Le leader du marché en grandes surfaces, Labeyrie, propriété de la coopérative Lur Berri, ne possède pas d’outil de production en dehors de la zone Sud-ouest, contrairement à Delpeyrat et Montfort-Rougié.

L’équilibre de marché entre les trois grands groupes (Labeyrie, Montfort/Rougié et Delpeyrat) va se trouver bouleversé

VRAI. Selon les estimations du Cifog, la production hexagonale de foie gras devrait chuter de 30 à 40 % sur l’année 2016. Certains opérateurs de la filière risquent de se trouver plus touchés que d’autres par les mesures d’interdiction. Ne possédant pas d’outil de production hors du Sud-ouest, Labeyrie pourrait être plus handicapé que ses principaux concurrents. D’autres marques n’ayant pas ou peu de production intégrée, comme Larnaudie, pourraient également être fortement touchées.

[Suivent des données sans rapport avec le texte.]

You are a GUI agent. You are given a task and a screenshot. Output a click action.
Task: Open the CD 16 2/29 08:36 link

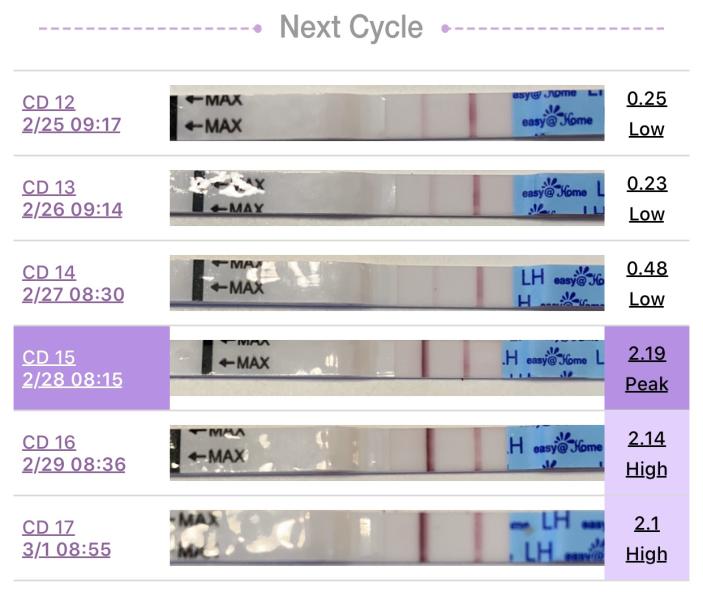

L’autre conséquence possible est l’augmentation des importations des pays européens, principalement des pays de l’Est, comme la Hongrie et la Bulgarie. Certaines marques de distributeurs qui s’adressaient jusqu’à présent aux industriels du Sud-ouest pourraient faire appel aux pays étrangers, pour leur premier prix (foie gras en bloc). En 2014, les importations de foie gras en France avaient représenté 3 986 tonnes par rapport à une production hexagonale de 19 608 tonnes. "Nous serons particulièrement vigilants sur les opérateurs qui pourraient profiter de la situation pour importer du foie gras des pays de l’Est", a prévenu le 20 janvier, Dominique Duprat, le directeur général adjoint de Delpeyrat.

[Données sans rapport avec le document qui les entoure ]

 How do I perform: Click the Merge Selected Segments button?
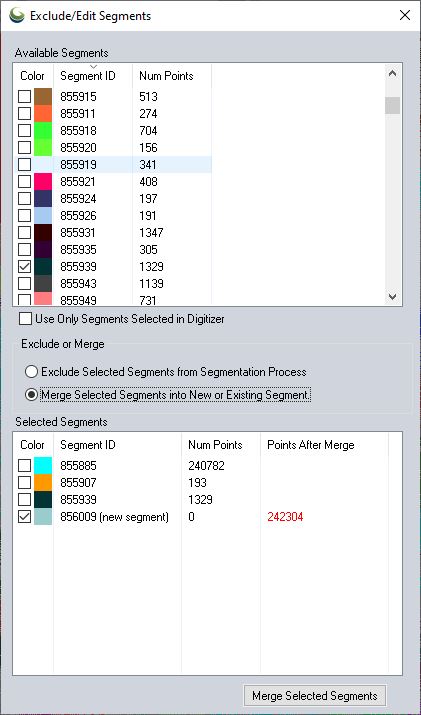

Les prix de ventes du foie gras vont augmenter

VRAI. Finie la période bénie du foie gras presque accessible à toutes les bourses, grâce aux promotions massives de fin d’année. "La crise va avoir un impact majeur et durable sur les coûts de production", estime Sébastien Joho chez Montfort, qui ajoute que la production ne sera pas suffisante pour répondre à la demande des fêtes de 2016.

Pour éviter des récidives d’influenza aviaire cet automne, même si le risque zéro n’existe pas, les opérateurs devront désormais limiter le plus possible le flux et transports de canards et ne plus mélanger les classes d’âges dans les exploitations. Des mesures qui auront des conséquences sur les coûts de production. Selon Philippe Caré, le directeur général de Delpeyrat, les investissements nécessaires dans les élevages pourraient avoisiner 170 millions d’euros.

la filière va bénéficier d'aides publiques

VRAI. 130 millions d'euros d'aides publiques sont débloquées pour compenser les pertes de revenus des 4 000 éleveurs touchés et leuurs fournisseurs accouveurs.

En revanche, pour les industriels et transformateurs, il apparaît difficile que des fonds publics, euro-compatibles, puissent venir soutenir directement leur trésorerie. Des mesures de chômage partiel et des formations aux salariés, financées par les collectivités pourraient cependant venir alléger indirectement la baisse de chiffre d'affaires des industriels. Au total, le manque à gagner pour la filière foie gras dans son ensemble devrait avoisiner les 350 millions d’euros sur l’année, selon le Cifog.